At the 240-minute mark, we returned to the first group of traps, removed the sponges reattached, and reset the trap in the same location. Traps now contained a 973-mL glass jar (Fig. 1B) with either a mixed-species shoal of three fathead minnows and two blacknose shiners (shoal treatment) or nothing (control). Five fish fit into a 973-mL jar at natural shoaling density and a shoal of five has successfully attracted fathead minnows into traps in earlier experiments (Wisenden et al. 1995b, 2003, 2023). Fathead minnows and blacknose shiners form mixed-species shoals and earlier work has shown that fathead minnows are drawn into traps by the presence of a five-fish shoal if the shoal is of fathead minnows (Wisenden et al. 2003) or blacknose shiners (Wisenden et al. 2023). The jar lids were replaced with window screen mesh to allow the free exchange of lake water into and out of the jar. We reset the remainder of the traps in groups of eight with jars at 15-minute intervals.
At the 360-minute mark, we began pulling traps in groups of eight at 15-minute intervals, as before. We counted the number of fish caught by species and inspected fathead minnows for the presence of fin clips applied to fish caught in the first sample. These data represent the first post-sponge use of areas previously labeled by sponges as either risky or safe. All captured fish were immediately returned to the lake and the traps and jars were reset for a second post-sponge measure of area use. At the 480-min mark, we pulled the traps, counted fish by species, and noted the presence of clipped fathead minnows.

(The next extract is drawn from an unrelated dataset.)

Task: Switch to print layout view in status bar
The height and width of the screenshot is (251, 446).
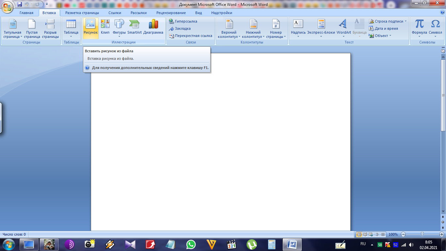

The mean fishing time for traps was 126 ± 2.3 min (n = six groups of eight traps) for the pre-sponge sample, sponges were in the water for 121 ± 0.8 min before being removed, traps for the first post-sponge sample were in the lake for 122 ± 1.6 min, and traps for the second post-sponge sample were left in the water for a mean of 106 ± 3.0 min.
Statistical analysis
Catch data were not normally distributed (Kolmogorov-Smirnoff tests, p < 0.05). We rank-transformed catch data for each species across the 48 traps within each sample. Separate rankings were performed for each sample. We then tested for independent and interactive effects of the chemical label by sponge (alarm cue or water) and presence of a shoal (shoal or no shoal) using separate factorial ANOVAs for fathead minnows, redbelly dace, blacknosed shiners pumpkinseed sunfish, and brook stickleback. The effect of chemical information (sponge treatment) and the effect of visual information (jar shoal treatment) on recapture rates of clipped fathead minnows were tested using a binomial test. Data were analyzed using SPSS® v 28.0.